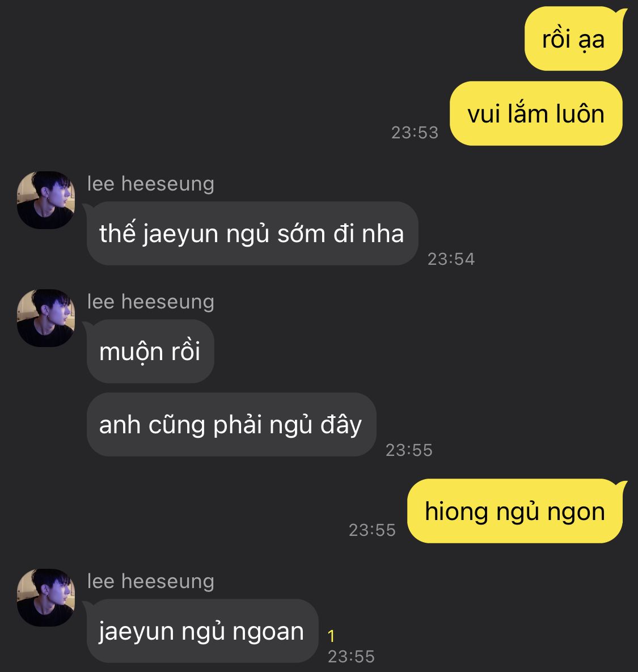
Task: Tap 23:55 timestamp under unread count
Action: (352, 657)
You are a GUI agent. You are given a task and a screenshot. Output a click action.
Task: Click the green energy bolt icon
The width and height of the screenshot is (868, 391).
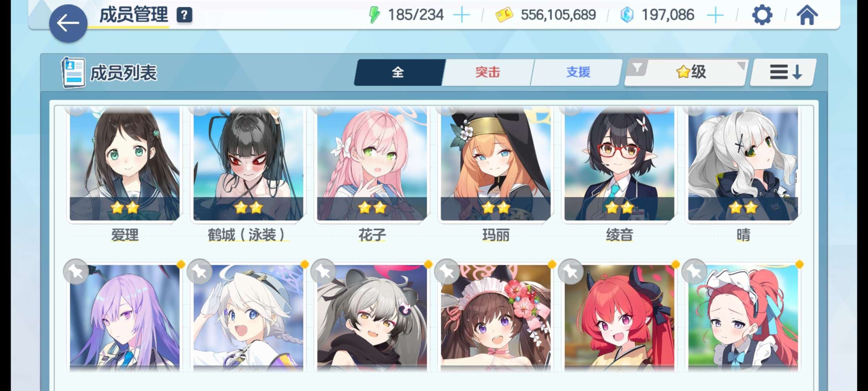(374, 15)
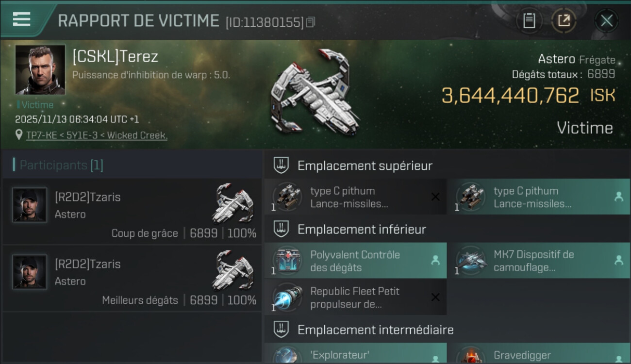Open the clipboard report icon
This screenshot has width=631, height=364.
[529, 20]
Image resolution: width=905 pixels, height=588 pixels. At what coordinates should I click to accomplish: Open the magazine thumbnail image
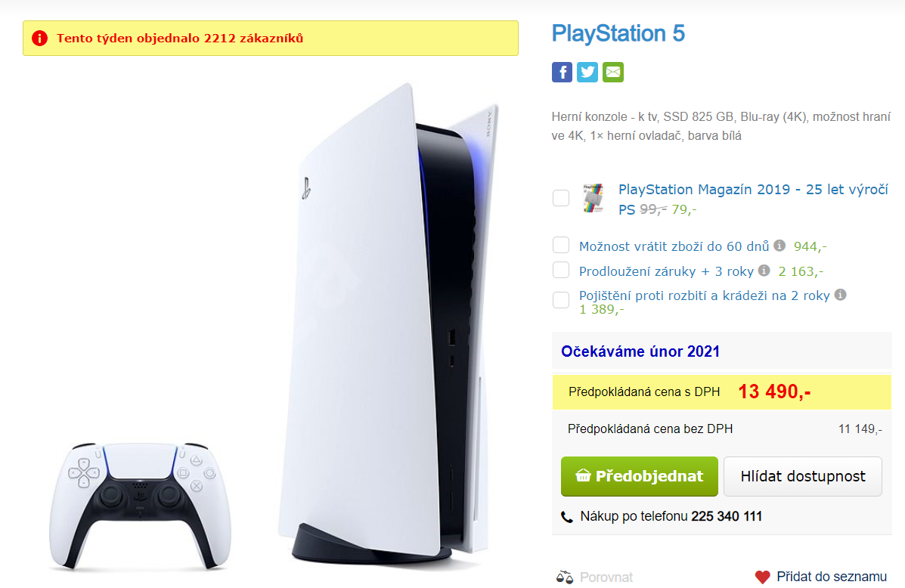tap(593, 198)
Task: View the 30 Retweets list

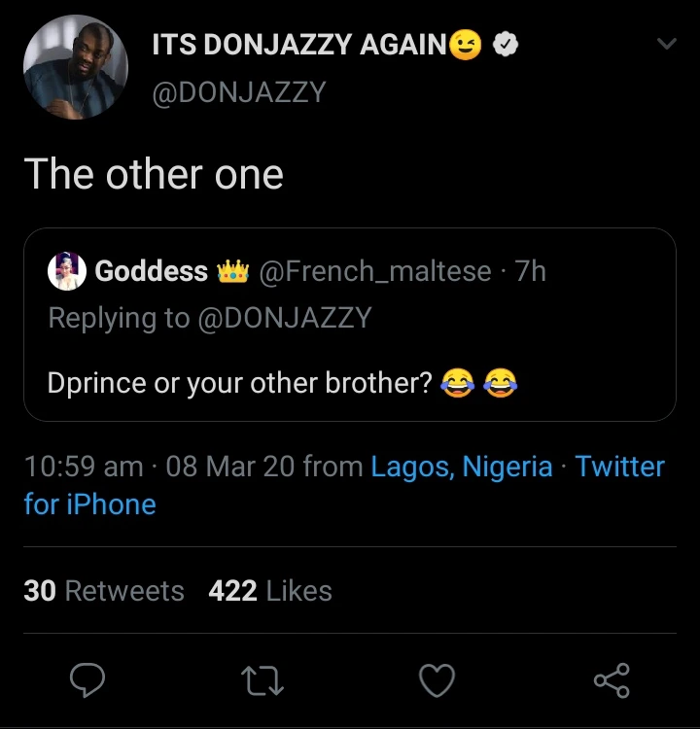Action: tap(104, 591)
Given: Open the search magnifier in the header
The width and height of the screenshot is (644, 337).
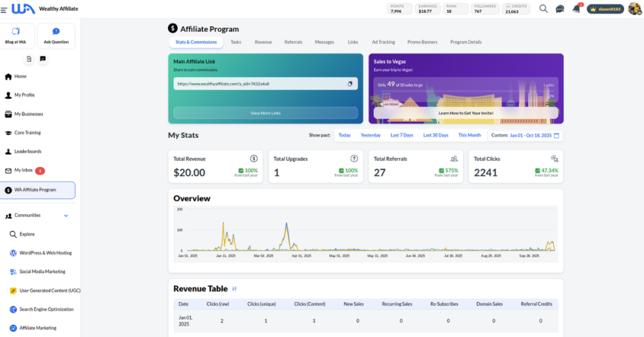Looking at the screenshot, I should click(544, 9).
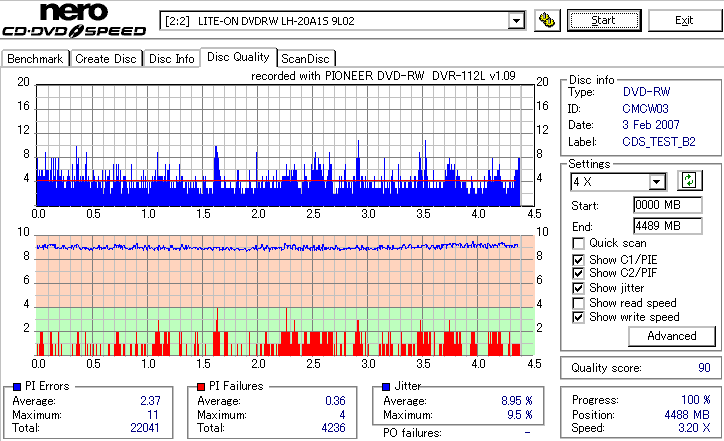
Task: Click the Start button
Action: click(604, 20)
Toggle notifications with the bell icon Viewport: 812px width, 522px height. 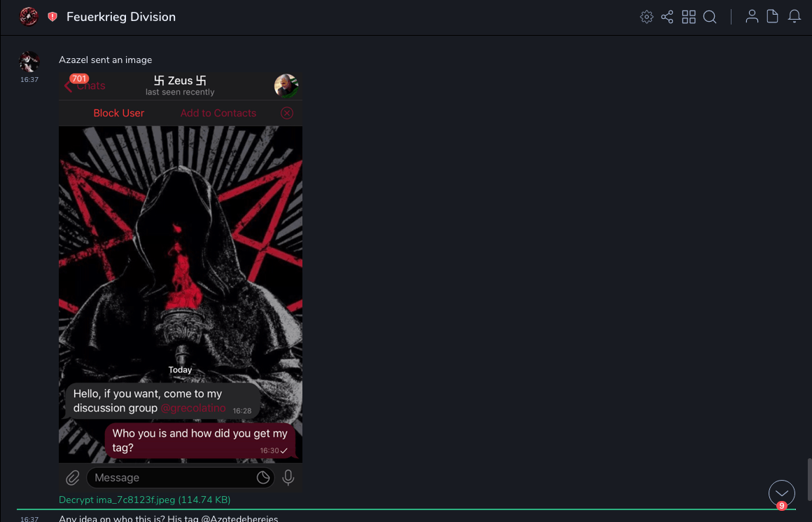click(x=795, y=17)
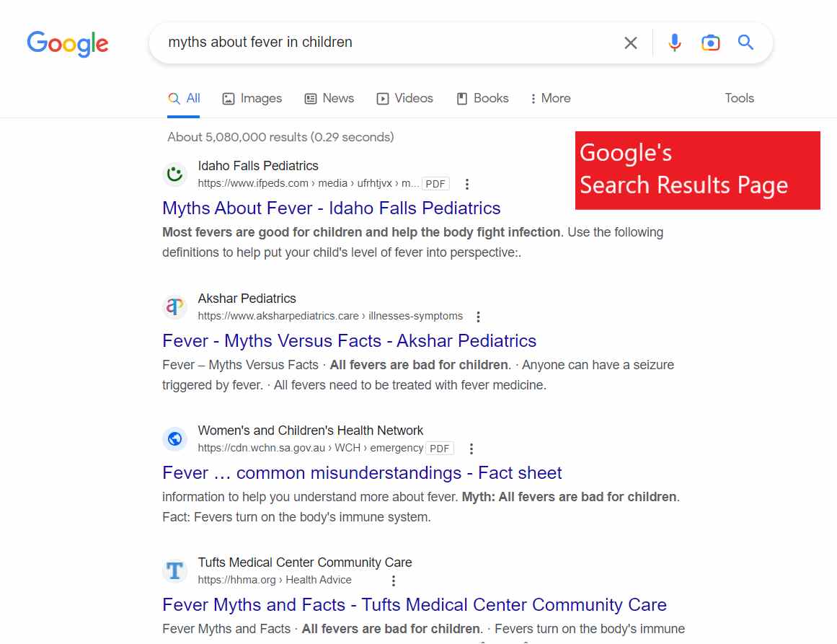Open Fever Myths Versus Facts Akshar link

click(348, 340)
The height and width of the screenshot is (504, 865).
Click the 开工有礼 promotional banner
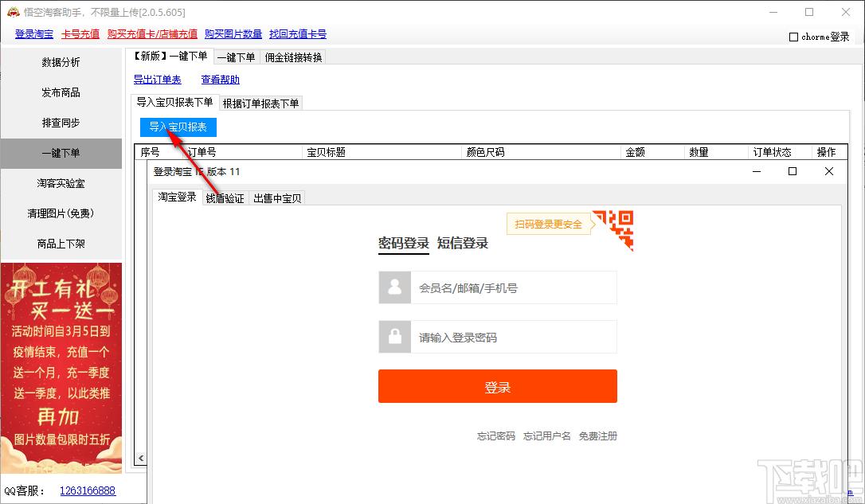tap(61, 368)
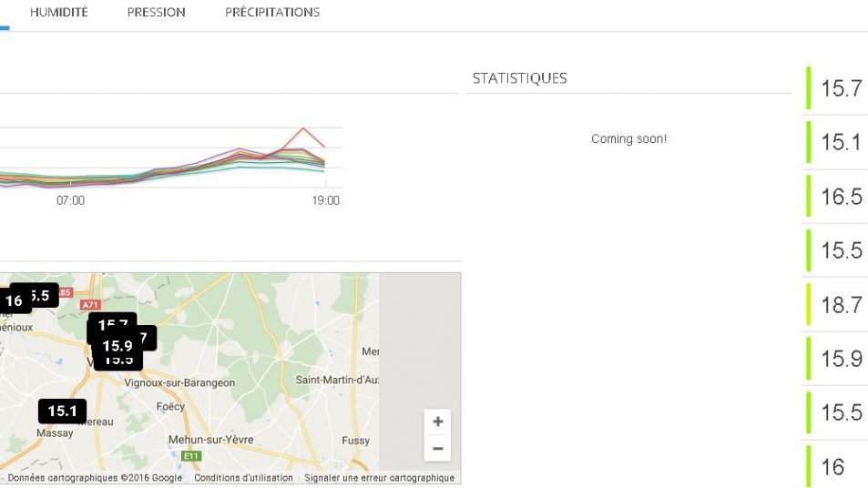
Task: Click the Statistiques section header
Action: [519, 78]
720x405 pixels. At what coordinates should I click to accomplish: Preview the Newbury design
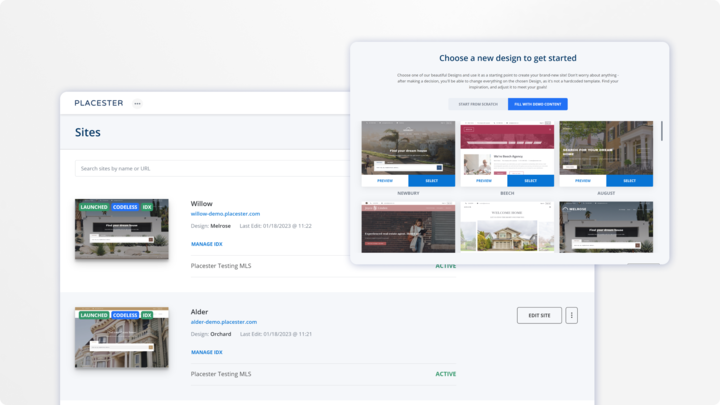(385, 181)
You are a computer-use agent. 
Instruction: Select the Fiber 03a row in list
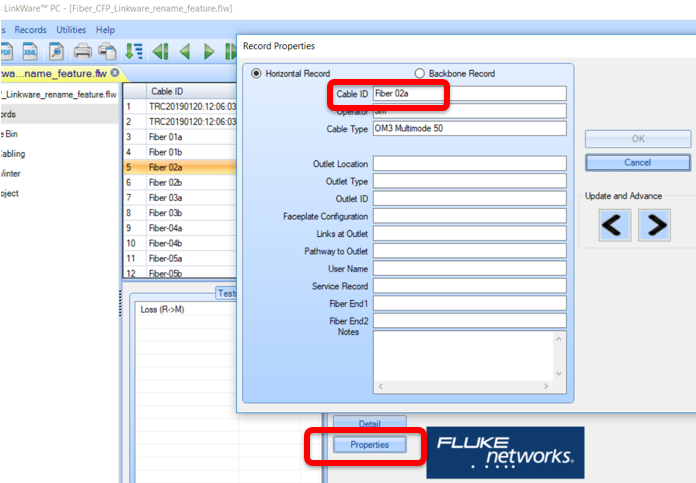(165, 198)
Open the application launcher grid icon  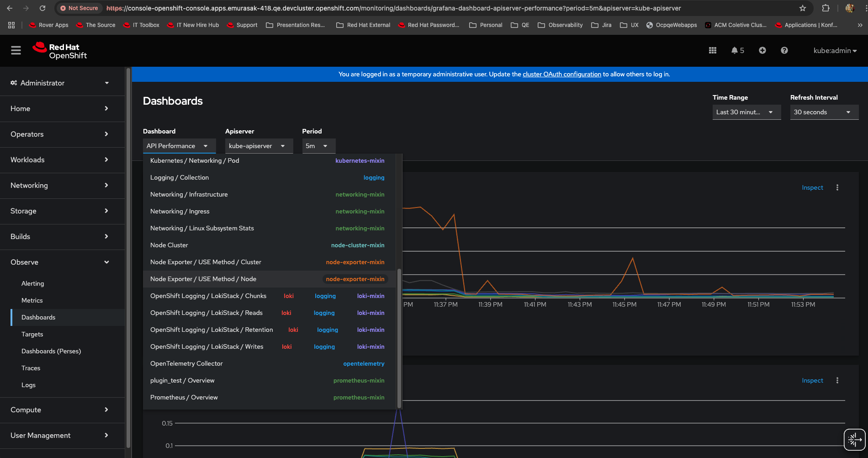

EXERCISE:
Every line above from the one with "You are a GUI" down to the one with "Given: Open the" must be written out exactly, and no picture may appear.

RESPONSE FOR THIS EXERCISE:
You are a GUI agent. You are given a task and a screenshot. Output a click action.
Task: Click the green energy bolt icon
The width and height of the screenshot is (868, 391).
(374, 15)
Open the clipboard report icon
This screenshot has width=631, height=364.
[529, 20]
Image resolution: width=905 pixels, height=588 pixels. At what coordinates should I click to accomplish: Open the magazine thumbnail image
tap(593, 198)
Task: View the 30 Retweets list

Action: tap(104, 591)
Given: Open the search magnifier in the header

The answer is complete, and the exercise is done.